Cesena, 12 maggio 2014 - Nell’era dei "tarocchi" non si può mai star tranquilli, neanche a tavola. Dopo scarpe e borse adesso anche le mozzarelle finiscono nelle grinfie dei falsari di professione. Lo sanno bene i carabinieri della Compagnia di Cesena che ieri, all’alba, hanno eseguito un’ordinanza di custodia cautelare nei confronti di Ileana Di Caprio, una biologa di 35 anni originaria del casertano, da poco tempo domiciliata a Cesena. L’accusa per la professionista è di quelle pesanti: aver contribuito all’alterazione del prodotto caseario venduto per mozzarella di bufala Dop ma, in realtà, preparato anche con latte vaccino, tra l’altro di dubbia provenienza. Questo, almeno, il reato indicato nell’ordinanza di ben 350 pagine consegnata ieri mattina dai militari alla donna che è stata sottoposta alla misura degli arresti domiciliari.

La sua immediata reazione è stata di sorpresa e sconcerto poiché avrebbe dichiarato ai carabinieri che le mettevano le manette di aver lavorato solo per pochissimo tempo presso l’azienda incriminata, vale a dire la "Cantile" di Sparanise, in provincia di Caserta, di proprietà di Guido Cantile, 58 anni, e dei suoi figli Pasquale e Luigiantonio. L’arresto della biologa s’inserisce nell’ambito di un’operazione del nucleo investigativo dei carabinieri di Caserta che ha coinvolto altre 12 persone. Agli indagati vengono contestati svariati reati tra cui quello di associazione per delinquere, frode nell’esercizio del commercio, lesioni colpose conseguenti a infortuni sul lavoro e smaltimento illecito di rifiuti.
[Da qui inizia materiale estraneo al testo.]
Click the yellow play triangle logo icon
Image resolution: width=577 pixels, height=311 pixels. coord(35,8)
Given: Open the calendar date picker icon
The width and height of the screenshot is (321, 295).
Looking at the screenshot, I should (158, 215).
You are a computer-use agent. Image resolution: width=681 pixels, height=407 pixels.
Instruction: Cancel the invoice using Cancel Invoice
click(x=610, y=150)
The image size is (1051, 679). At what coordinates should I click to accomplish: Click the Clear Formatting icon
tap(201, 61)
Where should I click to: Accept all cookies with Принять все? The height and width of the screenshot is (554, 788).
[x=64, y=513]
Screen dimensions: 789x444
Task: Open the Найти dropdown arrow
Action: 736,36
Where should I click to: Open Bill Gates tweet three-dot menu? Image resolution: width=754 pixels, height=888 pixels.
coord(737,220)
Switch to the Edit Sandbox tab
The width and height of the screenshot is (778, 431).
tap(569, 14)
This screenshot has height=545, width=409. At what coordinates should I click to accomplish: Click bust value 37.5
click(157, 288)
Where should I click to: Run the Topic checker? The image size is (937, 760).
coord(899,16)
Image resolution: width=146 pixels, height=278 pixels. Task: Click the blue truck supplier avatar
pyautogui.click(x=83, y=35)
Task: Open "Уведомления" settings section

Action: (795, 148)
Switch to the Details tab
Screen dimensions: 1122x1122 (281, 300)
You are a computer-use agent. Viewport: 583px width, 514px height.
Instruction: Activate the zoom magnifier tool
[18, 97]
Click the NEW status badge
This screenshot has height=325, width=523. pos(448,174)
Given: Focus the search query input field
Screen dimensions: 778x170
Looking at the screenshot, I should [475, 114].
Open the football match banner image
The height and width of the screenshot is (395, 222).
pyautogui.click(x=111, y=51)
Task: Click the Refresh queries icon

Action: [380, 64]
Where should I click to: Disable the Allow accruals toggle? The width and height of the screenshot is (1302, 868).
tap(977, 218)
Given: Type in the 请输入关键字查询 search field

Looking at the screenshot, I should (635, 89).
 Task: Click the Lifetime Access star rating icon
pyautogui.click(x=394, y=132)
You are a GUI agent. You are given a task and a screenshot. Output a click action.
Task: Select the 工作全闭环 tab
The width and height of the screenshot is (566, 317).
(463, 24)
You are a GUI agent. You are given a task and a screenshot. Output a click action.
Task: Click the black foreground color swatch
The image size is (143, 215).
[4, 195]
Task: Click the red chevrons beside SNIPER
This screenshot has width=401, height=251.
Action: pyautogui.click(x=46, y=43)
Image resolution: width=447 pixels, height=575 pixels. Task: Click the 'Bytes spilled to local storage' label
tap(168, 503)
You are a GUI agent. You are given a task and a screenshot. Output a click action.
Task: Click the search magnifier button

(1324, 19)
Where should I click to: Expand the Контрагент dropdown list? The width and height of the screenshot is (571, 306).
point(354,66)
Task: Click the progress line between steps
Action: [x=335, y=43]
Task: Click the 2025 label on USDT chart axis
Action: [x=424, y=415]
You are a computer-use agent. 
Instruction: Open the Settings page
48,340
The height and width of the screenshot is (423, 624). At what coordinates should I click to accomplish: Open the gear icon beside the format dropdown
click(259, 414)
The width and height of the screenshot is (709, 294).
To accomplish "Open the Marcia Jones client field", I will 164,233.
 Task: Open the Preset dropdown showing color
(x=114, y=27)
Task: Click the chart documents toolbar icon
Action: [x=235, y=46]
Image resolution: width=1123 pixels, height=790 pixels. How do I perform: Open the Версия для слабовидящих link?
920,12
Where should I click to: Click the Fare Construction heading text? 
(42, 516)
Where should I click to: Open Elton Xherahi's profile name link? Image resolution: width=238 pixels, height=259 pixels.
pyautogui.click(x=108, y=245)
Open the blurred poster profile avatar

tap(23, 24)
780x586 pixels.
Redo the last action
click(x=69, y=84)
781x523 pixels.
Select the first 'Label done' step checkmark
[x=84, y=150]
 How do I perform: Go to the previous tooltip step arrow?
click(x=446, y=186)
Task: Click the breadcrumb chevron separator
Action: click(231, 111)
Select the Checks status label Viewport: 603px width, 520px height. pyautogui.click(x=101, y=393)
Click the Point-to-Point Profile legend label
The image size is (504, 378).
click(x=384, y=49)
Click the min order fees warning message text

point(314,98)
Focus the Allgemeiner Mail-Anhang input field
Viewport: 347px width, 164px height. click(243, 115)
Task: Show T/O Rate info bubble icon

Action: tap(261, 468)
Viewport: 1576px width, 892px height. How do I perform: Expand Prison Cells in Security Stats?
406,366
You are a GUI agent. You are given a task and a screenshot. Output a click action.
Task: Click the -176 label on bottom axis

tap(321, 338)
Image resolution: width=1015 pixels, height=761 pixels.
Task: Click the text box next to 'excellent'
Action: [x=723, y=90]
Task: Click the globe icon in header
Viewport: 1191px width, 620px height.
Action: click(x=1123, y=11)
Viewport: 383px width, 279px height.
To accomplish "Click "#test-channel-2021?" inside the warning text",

In pratica il caseificio, che conta anche sei punti vendita tutti attualmente sotto sequestro e che annovera tra i propri clienti anche catene della grande distribuzione, secondo l’accusa preparava le mozzarelle contravvenendo alle regole del disciplinare di produzione e – cosa ben più grave – utilizzava materie prime che non venivano sottoposte al previsto autocontrollo sanitario. A quanto pare le partite di latte e di cagliata spesso erano acquistate all’estero da alcune società di comodo francesi, polacche e ungheresi che oltre a fornire prodotti scadenti li facevano risultare di provenienza italiana, alterandone i documenti di trasporto. Specifici esami eseguiti durante le indagini sul latte contenuto nei silos, hanno rilevato una carica batterica di duemila volte superiore a quella consentita, “tale da far ritenere il prodotto finale addirittura potenzialmente nocivo per la salute pubblica” si legge in una nota del procuratore aggiunto di Santa Maria Capua Vetere, Raffaella Capasso. Per questo motivo sono finiti in manette anche alcuni veterinari della locale Ausl addetti ai controlli e due biologhe, tra cui quella arrestata a Cesena. I Cantile, inoltre, contravvenivano alle norme per lo smaltimento dei rifiuti scaricando i residui della lavorazione negli impianti fognari o nei condotti che conducono a corsi d’acqua vicini all’impianto di produzione.